The strong photothermal effect of our AuNP/CS nanocomposites have been demonstrated for bacterial eradication applications. As shown in Figure 8, the bacteriostatic rate (BR) of as-prepared CS is ~65% against E. coli and ~60% against S. aureus. This is due to the inherit anti-microbial properties of CS [69]. The antimicrobial property of CS is proposed as a result of the entrance of CS molecules into bacterial cell membrane, which leads to their interactions with DNA and thus the damage of bacteria [70]. Upon 30 s of NIR laser irradiation (power density = 0.8 W cm⁻²), the BR of AuNP/CS nanocomposites dramatically increased with increasing initial HAuCl₄ concentration, and the BR can reach as high as ~99% (Figure 8a,b). The trend of BR (i.e., increasing with initial HAuCL₄ concentration) is consistent with that of the temperature rise profile shown by Figure 7a. For samples synthesized from greater HAuCl₄ concentration, the resulting AuNP particle size, concentration and morphology favor the light-to-heat conversion. Samples made from higher HAuCl₄ concentration will reach the temperature threshold sooner and photothermal damage of the bacteria cell membrane occurs as a result of thermal disintegration [71].

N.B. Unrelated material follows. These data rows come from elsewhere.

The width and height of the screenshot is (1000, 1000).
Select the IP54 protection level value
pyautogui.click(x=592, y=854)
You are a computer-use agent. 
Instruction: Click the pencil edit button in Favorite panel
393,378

Comparing Figure 8a,b, our samples demonstrated slighter higher antibacterial efficiency towards E. coli as compared to S. aureus This is because S. aureus is surrounded by a thicker cell wall, whereas the E. coli cell wall comprises of a thin layer of negatively charged lipopolysaccharide [24], making it more susceptible to thermal damage. Results show that our sample demonstrate much greater bacteria killing efficiency when compared to the thiol chitosan-wrapped gold nano-shell samples developed by Manivasagan et al. In their study, the total eradication of E. coli was only achieved after 5 min of 808 nm laser irradiation (at a power density of 0.95 W cm⁻²) [72].

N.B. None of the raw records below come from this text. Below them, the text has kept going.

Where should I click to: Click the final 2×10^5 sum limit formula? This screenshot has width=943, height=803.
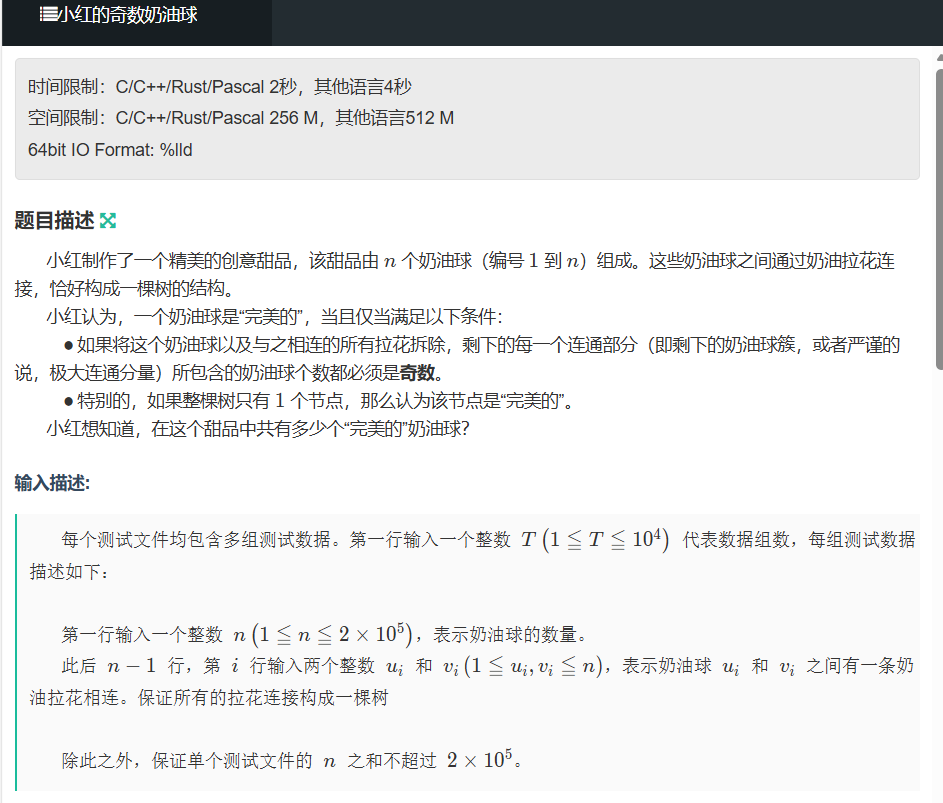pyautogui.click(x=481, y=760)
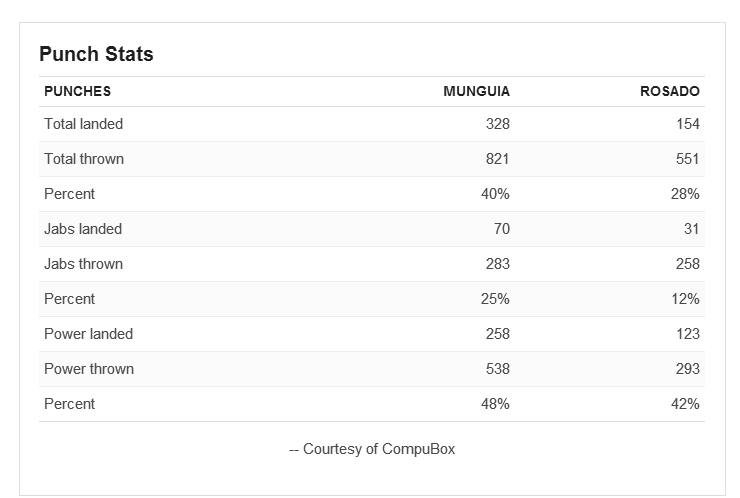
Task: Click Rosado's total landed value 154
Action: coord(688,124)
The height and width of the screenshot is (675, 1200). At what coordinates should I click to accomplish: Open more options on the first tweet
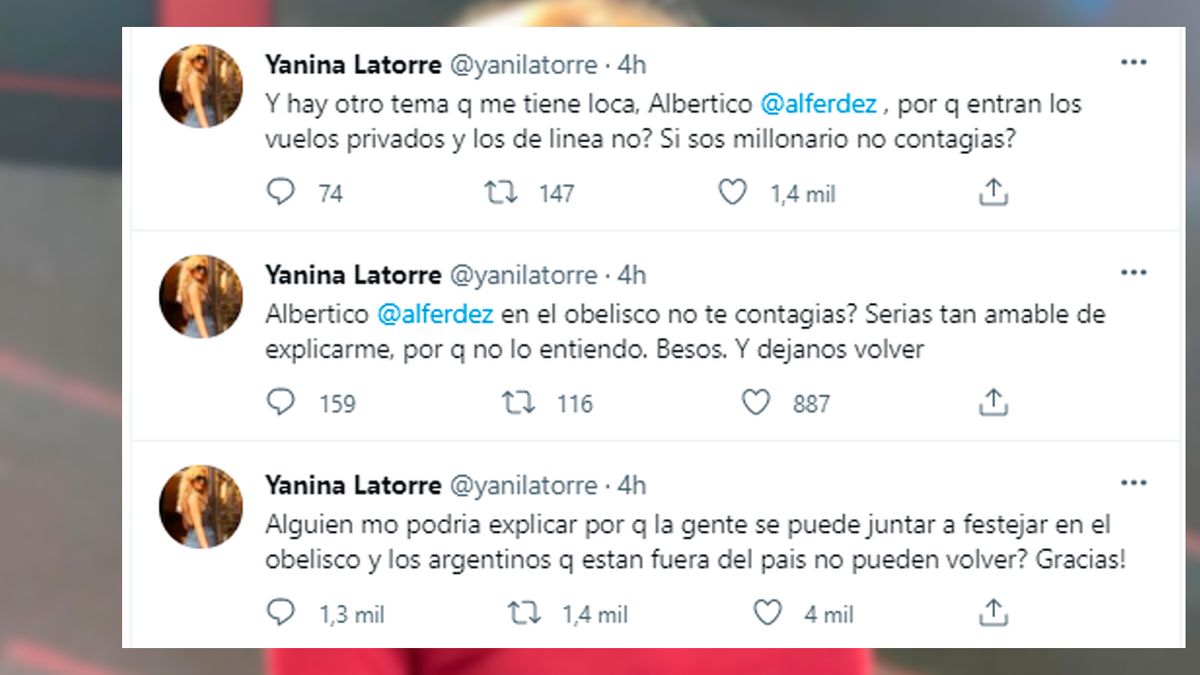click(1133, 63)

We further investigate the effect of initial CS viscosity on the BR efficiency of our composite film samples. Without NIR laser irradiation, 0.5 mM AuNP/l-CS, 0.5 mM AuNP/m-CS, and 0.5 mM AuNP/h-CS exhibited a similar BR towards E. coli (~65%) and S. aureus (~60%) (Figure 8c,d). With the application of NIR laser, near total eradication against E. coli can be achieved within 30 s, and that for S. aureus can be achieved within 180 s, regardless of the initial CS viscosity. Results confirm that APM-synthesized AuNP/CS nanocomposites can be successfully deployed for killing pathogenic bacteria, and the killing efficiency is directly influenced by the AuNP characteristics (size, concentration and morphology) within the composite sample. This is directed related to the initial HAuCl4 concentration, but is independent of the initial CS viscosity.

4. Conclusions

In this study, we have successfully demonstrated a facile approach for the synthesis of AuNP loaded CS nanocomposites deploying atmospheric pressure micro-plasma. The complicated interaction within the multiphase phase reaction system and the associated reaction pathways have been elucidated in detail. An in-depth understanding on how synthetic parameters such as HAuCl₄ concentration and the initial polymer viscosity can affect the resulting nanocomposite structures and properties has been established for the first time. Our APM-synthesized AuNP/CS nanocomposites demonstrated excellent photothermal conversion efficiencies and anti-microbial properties under NIR laser irradiation. Such properties are highly desirable for potential applications such as antibacterial coatings and cancer hyperthermia. Although our APM approach is currently limited to bench scale synthesis, in future, the technology has the potential to be scaled up for rapid synthesis of wide range of functional nanocomposites. In future work, our study would also hugely benefit from in vitro and in vivo evaluation (such as animal studies), to warrant the potential of our composites in practical biomedical applications.